┌──

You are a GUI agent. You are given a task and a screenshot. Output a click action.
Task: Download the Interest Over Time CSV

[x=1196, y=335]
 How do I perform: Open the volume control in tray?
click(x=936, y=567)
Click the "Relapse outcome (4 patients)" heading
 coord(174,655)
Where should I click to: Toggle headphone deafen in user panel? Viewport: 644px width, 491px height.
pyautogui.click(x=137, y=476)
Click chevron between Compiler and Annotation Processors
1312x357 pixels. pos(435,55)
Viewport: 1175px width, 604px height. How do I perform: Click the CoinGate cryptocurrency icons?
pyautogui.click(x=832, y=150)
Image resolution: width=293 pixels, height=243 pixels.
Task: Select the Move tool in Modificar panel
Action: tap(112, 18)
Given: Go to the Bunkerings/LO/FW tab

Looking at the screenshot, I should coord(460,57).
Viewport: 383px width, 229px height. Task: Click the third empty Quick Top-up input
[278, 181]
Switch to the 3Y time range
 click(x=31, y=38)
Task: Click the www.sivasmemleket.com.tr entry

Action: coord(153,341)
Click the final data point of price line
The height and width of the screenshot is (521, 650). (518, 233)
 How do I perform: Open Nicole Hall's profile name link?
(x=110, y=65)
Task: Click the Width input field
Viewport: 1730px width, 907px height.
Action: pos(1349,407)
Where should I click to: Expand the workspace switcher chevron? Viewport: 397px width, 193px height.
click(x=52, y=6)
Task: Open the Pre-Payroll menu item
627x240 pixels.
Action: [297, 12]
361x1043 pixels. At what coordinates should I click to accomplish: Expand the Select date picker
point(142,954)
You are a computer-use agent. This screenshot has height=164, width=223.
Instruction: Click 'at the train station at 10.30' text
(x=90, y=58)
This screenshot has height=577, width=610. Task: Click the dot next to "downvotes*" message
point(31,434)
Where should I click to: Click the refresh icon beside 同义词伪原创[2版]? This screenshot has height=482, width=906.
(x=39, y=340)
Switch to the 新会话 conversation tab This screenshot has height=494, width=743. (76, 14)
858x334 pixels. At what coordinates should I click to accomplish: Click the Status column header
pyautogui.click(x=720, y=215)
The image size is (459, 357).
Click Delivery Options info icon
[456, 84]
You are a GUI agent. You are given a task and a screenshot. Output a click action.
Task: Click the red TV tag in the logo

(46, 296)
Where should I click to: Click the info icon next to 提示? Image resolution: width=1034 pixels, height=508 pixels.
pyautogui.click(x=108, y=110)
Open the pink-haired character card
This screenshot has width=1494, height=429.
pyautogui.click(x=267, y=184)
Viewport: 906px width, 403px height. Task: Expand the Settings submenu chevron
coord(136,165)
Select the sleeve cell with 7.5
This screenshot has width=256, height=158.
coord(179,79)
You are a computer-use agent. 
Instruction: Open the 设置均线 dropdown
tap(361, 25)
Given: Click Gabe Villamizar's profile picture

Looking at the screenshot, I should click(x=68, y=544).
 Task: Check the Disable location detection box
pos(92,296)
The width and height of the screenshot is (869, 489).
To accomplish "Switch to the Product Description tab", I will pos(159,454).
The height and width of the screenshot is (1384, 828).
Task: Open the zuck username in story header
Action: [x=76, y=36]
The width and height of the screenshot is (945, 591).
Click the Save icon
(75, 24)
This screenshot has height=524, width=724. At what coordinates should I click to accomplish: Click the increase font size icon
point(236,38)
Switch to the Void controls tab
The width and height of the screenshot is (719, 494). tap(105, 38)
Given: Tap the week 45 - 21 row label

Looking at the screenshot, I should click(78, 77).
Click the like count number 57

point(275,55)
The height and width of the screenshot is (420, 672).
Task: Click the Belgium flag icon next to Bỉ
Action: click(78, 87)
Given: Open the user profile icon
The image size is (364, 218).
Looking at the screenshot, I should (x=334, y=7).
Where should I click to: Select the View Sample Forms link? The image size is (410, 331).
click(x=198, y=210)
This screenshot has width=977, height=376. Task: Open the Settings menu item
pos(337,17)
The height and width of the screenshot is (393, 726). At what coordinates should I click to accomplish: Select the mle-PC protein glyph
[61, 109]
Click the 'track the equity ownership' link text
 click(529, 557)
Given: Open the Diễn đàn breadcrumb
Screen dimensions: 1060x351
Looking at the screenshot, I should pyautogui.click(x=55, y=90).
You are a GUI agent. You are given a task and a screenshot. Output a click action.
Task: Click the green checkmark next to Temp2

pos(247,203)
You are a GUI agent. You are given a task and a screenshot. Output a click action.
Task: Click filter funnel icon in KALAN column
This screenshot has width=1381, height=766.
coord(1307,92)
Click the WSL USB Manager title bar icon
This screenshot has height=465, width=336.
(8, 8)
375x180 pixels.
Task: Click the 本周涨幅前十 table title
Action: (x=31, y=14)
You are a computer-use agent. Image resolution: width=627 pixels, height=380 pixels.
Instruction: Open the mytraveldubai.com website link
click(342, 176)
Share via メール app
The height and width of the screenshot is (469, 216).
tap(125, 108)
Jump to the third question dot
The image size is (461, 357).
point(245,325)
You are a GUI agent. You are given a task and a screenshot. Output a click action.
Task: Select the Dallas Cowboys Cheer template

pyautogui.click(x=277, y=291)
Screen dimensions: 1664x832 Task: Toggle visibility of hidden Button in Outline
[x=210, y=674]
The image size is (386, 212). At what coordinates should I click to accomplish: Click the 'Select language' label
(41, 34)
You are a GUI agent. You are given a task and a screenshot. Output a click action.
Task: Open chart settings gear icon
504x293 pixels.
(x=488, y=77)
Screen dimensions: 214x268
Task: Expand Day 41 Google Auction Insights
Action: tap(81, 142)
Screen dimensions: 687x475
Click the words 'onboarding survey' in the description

└──

• _WHAT IS NEEDED_: Output exactly the lines of the material above from the one containing "Task: Click filter" up to and including the one containing "You are a computer-use agent. Image".

• _RESULT OF THIS TASK_:
Task: Click filter funnel icon in KALAN column
This screenshot has width=1381, height=766.
coord(1307,92)
Click the WSL USB Manager title bar icon
This screenshot has height=465, width=336.
(8, 8)
375x180 pixels.
Task: Click the 本周涨幅前十 table title
Action: (x=31, y=14)
You are a computer-use agent. Image resolution: width=627 pixels, height=380 pixels.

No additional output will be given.